Axon collaterals originating from pyramidal cells are one of the most abundant presynaptic elements in the neocortical circuits. To understand a quantitative aspect of synaptic transmission between pyramidal cells, we attempted to estimate single channel conductance by applying non-stationary noise analysis to unitary excitatory postsynaptic currents. Simultaneous recordings were carried out in two pyramidal cells of superficial layers in visual cortical slices. Unitary postsynaptic currents, which were evoked by action potentials of presynaptic cells impaled with conventional sharp electrodes, were recorded from postsynaptic cells with whole-cell patch clamp techniques.

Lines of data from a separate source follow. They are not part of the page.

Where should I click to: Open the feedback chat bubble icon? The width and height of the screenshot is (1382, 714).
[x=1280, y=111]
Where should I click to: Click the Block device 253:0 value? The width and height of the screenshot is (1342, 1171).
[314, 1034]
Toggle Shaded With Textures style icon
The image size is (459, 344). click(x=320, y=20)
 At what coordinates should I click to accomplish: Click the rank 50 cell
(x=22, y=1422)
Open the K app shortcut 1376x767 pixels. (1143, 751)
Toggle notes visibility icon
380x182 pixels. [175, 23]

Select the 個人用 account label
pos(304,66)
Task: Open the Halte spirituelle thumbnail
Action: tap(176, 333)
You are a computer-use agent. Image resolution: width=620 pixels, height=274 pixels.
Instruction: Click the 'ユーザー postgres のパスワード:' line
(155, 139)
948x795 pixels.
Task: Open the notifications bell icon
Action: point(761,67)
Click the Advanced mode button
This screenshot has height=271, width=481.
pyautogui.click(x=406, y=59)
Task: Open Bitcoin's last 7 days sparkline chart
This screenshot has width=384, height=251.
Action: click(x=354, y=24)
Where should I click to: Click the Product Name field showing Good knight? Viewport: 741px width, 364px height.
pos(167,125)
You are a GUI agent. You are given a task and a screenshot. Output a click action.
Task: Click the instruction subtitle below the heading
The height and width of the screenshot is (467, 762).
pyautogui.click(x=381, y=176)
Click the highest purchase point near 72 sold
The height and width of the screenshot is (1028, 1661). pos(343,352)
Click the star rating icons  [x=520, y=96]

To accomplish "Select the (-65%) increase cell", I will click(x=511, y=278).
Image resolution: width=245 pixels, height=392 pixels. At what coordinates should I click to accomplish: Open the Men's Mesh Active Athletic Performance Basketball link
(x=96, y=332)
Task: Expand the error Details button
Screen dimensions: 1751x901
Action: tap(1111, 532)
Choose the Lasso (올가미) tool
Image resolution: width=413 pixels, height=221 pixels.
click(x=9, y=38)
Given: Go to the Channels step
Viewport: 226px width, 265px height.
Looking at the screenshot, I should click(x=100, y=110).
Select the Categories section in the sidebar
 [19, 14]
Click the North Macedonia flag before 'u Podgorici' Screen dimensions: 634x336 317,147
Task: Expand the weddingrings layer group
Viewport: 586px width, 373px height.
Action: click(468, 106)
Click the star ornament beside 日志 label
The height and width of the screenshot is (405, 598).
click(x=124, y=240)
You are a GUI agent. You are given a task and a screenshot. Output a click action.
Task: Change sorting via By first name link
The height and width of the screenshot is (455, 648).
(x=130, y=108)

Estimated single channel conductance was 12.8 3.8(S.D.) pS for kittens and 10.4 +/- 1.5 pS for rats. Dividing these values by the conductance for unitary postsynaptic currents, we calculated the number of non-N-methyl-D-aspartate receptor channels activated during the postsynaptic currents. The obtained estimates were 52 (kittens) and 41 (rats). To further estimate the number of channels involved in each quantal event, we analysed amplitude histograms of miniature and spike-evoked excitatory postsynaptic currents. The derived number of estimates from these two kinds of histograms agreed quite well; about 20 channels were required for individual quantal events. Assuming open probability of non-N-methyl-D-aspartate receptor channels to be 0.7, our results suggest that the number of channels available for synaptic transmission between individual pyramidal cells would be 74 (kittens) and 59 (rats). We propose that at pyramidal-pyramidal synapses, the number of open channels is several times smaller than that previously reported for the synapses between geniculo-cortical afferent and layer IV spiny stellate cells.